◆ **Exercise brief**
Select every line below containing the word "magnifier".

********

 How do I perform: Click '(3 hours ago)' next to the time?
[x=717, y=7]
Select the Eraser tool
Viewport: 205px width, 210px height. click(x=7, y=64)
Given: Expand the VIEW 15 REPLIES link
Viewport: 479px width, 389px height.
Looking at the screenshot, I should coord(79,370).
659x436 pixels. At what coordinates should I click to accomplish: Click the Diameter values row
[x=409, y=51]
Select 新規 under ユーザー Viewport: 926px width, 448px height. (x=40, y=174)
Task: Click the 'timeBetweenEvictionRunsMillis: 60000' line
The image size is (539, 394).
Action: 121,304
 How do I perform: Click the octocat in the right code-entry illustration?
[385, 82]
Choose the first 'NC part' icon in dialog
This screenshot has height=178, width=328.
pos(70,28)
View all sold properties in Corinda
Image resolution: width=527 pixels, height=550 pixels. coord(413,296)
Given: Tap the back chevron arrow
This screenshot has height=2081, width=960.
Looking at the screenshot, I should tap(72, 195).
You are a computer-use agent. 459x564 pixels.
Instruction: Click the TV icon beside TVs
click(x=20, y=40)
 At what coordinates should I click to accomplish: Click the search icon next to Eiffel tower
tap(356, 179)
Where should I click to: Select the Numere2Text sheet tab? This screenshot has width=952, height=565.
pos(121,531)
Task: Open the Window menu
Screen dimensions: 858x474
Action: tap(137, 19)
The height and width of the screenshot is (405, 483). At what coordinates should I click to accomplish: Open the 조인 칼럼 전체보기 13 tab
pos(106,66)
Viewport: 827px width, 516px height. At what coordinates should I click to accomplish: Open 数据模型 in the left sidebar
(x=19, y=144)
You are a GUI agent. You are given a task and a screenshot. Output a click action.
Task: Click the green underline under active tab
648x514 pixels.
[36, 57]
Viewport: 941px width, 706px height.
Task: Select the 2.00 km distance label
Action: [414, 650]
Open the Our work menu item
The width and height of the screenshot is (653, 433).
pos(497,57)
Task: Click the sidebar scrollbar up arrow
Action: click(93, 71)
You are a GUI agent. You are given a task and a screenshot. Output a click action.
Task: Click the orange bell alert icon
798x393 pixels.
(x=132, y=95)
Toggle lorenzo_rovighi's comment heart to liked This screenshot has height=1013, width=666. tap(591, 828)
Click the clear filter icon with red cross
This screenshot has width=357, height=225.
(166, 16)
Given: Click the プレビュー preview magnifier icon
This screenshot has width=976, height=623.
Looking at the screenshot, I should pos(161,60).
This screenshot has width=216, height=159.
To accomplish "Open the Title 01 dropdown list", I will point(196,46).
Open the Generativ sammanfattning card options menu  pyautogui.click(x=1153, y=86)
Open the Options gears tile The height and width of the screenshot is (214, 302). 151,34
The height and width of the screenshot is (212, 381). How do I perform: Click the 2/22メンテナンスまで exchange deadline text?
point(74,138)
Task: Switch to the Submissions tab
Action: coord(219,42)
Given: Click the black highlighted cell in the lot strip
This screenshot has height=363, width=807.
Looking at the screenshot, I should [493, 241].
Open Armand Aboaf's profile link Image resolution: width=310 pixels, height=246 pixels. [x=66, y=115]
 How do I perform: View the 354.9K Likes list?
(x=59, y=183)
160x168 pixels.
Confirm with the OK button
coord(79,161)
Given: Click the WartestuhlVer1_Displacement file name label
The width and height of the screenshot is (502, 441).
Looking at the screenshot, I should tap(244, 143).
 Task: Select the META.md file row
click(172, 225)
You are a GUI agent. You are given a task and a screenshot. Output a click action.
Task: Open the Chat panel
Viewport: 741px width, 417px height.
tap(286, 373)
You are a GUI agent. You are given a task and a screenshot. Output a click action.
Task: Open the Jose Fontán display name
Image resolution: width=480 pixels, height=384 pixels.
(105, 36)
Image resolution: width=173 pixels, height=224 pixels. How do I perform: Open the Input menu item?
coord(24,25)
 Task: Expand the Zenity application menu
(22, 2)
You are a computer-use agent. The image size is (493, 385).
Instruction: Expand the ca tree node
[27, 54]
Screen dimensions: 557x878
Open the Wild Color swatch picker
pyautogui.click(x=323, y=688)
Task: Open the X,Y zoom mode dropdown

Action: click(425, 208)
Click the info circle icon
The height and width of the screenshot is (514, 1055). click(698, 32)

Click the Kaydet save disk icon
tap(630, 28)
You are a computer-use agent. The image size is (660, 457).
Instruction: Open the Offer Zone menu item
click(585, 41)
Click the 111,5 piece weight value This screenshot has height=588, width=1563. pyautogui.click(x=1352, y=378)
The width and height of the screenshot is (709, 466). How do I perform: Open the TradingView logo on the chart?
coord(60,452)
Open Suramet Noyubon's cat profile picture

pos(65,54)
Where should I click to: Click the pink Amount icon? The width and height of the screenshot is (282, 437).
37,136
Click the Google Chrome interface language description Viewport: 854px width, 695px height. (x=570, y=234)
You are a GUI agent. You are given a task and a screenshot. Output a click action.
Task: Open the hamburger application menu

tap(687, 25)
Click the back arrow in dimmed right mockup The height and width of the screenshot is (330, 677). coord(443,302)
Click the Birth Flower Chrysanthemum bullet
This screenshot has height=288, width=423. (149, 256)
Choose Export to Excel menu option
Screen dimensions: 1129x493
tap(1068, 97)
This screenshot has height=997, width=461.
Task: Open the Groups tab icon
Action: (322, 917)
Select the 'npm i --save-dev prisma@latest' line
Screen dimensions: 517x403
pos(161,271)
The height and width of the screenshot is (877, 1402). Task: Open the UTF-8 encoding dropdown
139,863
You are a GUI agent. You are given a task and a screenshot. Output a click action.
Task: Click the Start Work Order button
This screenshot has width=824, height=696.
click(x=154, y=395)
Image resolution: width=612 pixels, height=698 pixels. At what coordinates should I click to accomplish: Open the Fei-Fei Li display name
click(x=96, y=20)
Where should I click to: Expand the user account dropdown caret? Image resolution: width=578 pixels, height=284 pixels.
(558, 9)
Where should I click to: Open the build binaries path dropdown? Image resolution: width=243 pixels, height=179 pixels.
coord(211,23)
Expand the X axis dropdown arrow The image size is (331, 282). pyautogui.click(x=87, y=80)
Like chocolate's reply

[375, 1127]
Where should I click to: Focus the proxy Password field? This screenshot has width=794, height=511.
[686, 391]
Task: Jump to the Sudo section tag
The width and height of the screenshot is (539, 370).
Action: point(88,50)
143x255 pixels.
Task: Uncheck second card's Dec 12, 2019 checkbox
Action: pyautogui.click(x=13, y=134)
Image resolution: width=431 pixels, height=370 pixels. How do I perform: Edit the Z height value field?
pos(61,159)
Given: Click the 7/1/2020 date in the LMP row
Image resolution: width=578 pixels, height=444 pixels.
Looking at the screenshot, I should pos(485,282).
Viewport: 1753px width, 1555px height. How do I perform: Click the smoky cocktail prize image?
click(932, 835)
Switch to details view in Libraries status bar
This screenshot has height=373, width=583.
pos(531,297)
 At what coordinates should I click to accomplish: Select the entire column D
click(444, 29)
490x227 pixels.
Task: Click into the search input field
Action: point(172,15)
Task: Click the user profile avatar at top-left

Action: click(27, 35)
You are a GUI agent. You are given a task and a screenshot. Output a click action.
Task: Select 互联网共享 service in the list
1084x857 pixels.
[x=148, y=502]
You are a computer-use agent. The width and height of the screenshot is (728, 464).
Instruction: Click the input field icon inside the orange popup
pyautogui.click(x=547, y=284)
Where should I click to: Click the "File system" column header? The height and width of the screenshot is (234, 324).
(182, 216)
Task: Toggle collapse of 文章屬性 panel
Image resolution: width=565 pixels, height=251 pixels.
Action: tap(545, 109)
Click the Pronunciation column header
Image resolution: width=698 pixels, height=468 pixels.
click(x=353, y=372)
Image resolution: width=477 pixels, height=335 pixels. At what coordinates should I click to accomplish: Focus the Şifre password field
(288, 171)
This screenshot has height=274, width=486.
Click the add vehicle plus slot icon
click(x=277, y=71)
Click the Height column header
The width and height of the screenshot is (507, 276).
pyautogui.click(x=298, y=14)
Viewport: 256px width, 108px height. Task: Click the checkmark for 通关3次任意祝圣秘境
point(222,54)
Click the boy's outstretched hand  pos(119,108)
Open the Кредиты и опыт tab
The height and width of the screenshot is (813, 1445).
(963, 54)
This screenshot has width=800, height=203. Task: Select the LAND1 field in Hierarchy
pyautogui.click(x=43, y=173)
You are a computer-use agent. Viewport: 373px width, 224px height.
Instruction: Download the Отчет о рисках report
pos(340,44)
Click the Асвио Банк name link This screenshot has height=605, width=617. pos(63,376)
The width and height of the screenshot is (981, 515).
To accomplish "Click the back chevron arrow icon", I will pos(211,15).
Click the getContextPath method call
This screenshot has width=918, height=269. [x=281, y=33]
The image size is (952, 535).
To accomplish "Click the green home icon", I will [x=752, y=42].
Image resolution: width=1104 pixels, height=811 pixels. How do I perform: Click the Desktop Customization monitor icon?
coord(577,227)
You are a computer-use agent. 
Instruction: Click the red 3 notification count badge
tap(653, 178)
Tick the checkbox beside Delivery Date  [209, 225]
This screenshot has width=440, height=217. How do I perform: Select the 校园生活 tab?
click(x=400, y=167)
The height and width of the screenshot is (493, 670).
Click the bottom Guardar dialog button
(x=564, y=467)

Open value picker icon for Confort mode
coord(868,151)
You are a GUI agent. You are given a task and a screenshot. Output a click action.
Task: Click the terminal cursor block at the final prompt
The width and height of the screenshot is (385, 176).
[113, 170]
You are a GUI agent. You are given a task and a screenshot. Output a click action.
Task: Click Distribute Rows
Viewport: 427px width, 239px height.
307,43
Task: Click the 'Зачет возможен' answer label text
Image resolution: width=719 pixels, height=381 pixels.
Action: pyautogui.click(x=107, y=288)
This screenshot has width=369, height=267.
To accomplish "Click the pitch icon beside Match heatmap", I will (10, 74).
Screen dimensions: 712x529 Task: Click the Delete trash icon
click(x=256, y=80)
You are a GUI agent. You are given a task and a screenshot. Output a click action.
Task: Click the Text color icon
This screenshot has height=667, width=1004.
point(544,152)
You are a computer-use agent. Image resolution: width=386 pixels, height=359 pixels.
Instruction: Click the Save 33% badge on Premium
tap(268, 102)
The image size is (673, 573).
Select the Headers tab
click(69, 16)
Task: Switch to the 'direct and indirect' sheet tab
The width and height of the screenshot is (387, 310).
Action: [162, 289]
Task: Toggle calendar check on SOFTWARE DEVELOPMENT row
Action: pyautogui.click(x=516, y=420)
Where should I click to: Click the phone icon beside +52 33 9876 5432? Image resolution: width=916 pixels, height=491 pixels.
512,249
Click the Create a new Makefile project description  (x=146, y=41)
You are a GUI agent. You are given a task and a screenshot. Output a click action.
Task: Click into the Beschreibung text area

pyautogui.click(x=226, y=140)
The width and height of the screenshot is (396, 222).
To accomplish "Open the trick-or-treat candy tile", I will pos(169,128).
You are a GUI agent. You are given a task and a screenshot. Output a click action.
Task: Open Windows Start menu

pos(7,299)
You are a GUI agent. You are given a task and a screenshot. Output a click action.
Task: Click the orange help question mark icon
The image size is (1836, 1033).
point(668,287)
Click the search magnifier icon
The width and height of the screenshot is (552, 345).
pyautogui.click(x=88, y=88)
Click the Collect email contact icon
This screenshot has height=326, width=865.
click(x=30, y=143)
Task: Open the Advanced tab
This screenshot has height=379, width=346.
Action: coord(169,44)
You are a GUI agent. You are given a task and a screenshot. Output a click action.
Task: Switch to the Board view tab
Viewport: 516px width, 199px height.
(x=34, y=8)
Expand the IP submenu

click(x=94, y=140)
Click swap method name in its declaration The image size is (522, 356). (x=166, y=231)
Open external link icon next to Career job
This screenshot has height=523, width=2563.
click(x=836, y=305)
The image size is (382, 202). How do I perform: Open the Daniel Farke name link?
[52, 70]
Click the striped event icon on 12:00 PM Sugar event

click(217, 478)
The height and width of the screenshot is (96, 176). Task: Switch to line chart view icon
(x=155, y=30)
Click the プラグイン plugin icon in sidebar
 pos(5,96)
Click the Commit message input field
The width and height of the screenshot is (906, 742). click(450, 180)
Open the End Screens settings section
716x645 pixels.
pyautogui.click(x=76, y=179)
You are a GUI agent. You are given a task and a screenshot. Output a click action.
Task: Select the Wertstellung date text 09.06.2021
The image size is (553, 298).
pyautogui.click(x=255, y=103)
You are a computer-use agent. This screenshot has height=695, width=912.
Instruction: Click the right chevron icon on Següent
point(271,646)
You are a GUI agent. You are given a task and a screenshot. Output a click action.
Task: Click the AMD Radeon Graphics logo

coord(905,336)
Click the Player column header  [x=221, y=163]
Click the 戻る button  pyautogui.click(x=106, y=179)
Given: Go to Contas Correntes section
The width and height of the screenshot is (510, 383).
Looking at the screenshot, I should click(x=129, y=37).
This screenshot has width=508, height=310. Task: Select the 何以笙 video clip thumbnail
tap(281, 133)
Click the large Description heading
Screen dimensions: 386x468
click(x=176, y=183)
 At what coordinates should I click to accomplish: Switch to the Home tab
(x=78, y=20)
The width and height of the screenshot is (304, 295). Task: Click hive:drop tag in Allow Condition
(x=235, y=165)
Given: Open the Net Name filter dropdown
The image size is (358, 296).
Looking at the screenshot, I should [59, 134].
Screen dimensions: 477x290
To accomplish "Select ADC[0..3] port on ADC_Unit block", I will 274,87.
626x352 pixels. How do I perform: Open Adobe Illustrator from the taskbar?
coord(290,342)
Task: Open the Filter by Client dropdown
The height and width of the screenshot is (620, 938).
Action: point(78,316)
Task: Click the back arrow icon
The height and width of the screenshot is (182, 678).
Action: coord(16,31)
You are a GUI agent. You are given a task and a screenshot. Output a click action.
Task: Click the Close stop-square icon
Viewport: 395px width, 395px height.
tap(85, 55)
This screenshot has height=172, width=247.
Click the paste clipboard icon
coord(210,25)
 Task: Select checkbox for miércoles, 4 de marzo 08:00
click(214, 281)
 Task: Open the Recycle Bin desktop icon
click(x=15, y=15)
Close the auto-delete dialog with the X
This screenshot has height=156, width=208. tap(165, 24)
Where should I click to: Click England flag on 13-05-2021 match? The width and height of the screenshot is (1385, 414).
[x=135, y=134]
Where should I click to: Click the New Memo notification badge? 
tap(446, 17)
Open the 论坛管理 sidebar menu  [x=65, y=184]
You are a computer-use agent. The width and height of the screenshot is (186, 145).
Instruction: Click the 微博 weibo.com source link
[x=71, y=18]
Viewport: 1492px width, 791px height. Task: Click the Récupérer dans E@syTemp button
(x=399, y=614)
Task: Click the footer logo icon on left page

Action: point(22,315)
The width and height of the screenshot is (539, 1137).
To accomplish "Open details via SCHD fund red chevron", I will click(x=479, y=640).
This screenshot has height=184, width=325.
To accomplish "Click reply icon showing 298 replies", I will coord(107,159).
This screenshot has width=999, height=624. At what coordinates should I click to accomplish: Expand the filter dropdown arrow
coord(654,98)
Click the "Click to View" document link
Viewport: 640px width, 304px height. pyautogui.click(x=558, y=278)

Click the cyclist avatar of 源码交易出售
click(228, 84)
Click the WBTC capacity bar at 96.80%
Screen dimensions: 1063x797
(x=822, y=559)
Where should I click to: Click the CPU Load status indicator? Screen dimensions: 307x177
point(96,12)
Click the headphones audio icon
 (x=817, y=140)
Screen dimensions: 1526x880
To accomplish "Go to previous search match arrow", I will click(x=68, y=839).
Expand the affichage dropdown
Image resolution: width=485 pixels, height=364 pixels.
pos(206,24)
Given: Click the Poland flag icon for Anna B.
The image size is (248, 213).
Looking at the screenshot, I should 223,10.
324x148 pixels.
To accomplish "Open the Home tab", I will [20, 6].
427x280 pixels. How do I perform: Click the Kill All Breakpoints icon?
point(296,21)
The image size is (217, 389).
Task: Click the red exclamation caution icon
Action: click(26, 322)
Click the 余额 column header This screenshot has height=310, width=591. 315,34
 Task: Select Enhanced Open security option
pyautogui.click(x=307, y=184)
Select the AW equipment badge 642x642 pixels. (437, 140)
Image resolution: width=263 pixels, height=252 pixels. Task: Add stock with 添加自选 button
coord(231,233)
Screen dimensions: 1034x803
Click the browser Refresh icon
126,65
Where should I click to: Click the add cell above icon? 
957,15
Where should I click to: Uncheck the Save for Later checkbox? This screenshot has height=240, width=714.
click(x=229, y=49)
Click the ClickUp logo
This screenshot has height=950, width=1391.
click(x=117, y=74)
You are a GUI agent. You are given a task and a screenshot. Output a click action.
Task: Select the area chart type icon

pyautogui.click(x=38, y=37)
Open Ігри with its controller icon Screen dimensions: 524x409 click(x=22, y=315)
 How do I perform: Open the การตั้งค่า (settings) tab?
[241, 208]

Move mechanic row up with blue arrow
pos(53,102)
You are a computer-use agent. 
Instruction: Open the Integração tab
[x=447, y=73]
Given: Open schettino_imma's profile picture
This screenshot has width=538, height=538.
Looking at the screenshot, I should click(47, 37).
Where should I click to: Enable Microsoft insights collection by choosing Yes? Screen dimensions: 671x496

********

◆ **Solution to the problem**
Given: Click the プレビュー preview magnifier icon
Click the search magnifier icon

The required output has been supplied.